Una se la llevó Diego muy merecidamente. No se debe llamar gilipollas a un profesor por la simple razón de que te quita el balón que botas por la clase. Las otras nueve me las llevé yo.
La primera fue en el alma, donde la duda el remordimiento la tomaron por asalto desde el mismo instante que ocurrió. La siguiente fue en el corazón que palpitó fuertemente al darme cuenta de la fea situación. Otra en mi estima que anda la pobre triste y apagada desde entonces. La tercera en el estómago, que también sufre por los digustos. Una más en mi sueño, que tardé en conciliar ese día. Otra impactó en mi honra, que desde entonces cuenta con esta negra cita en sus anales. Mi seguridad en mí mismo sufrió la séptima al comprobar que me había fallado mi autocontrol.

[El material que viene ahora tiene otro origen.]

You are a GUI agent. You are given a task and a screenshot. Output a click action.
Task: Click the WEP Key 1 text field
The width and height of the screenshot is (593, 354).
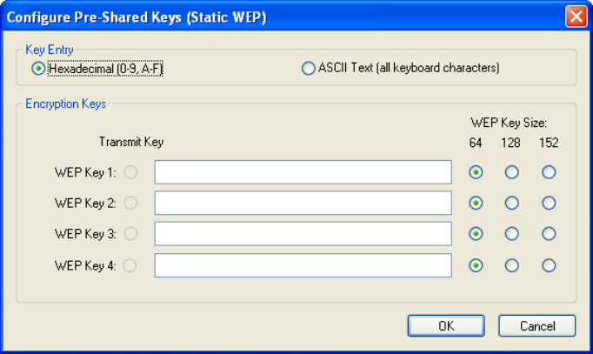tap(303, 172)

La octava castigó mi fama, hube de soportar las palabras y miradas reprobadoras del tutor del alumno. La última duele largamente en la herida de la culpa. Es el tormento de no haberme enfrentado al padre de la critatura, ese que me partiría la cara de un guantazo como dijo su hijo abofeteado. Se echó tierra al asunto, se encomendó la solución al olvido; pero la culpa tiene memoria eterna.
Llevo dos semanas dándole vueltas a la cabeza: ¿Cómo pudo ocurrir? Algunos compañeros me aseguran que lo tenía merecido y que le hacía un favor. Caro favor, pienso yo.
Sí. Diego tiene que conocer las consecuencias de sus actos. No puede ir por la vida llamando gilipollas a la gente y menos por un detalle tan nimio. Más temprano que tarde alguien le habrá respondido. Puede ser en forma de tortazo, puede ser a modo de puñalada... Quizás yo le hiciera ahora un favor...
Sólo sé, que le gano en bofetadas por 9-1. Que la suya, leve y refrenada en el último instante, apenas le dolió. Yo me quedo con mis 9 bofetadas y, de regalo, con "gilipollas" que le salió gratis.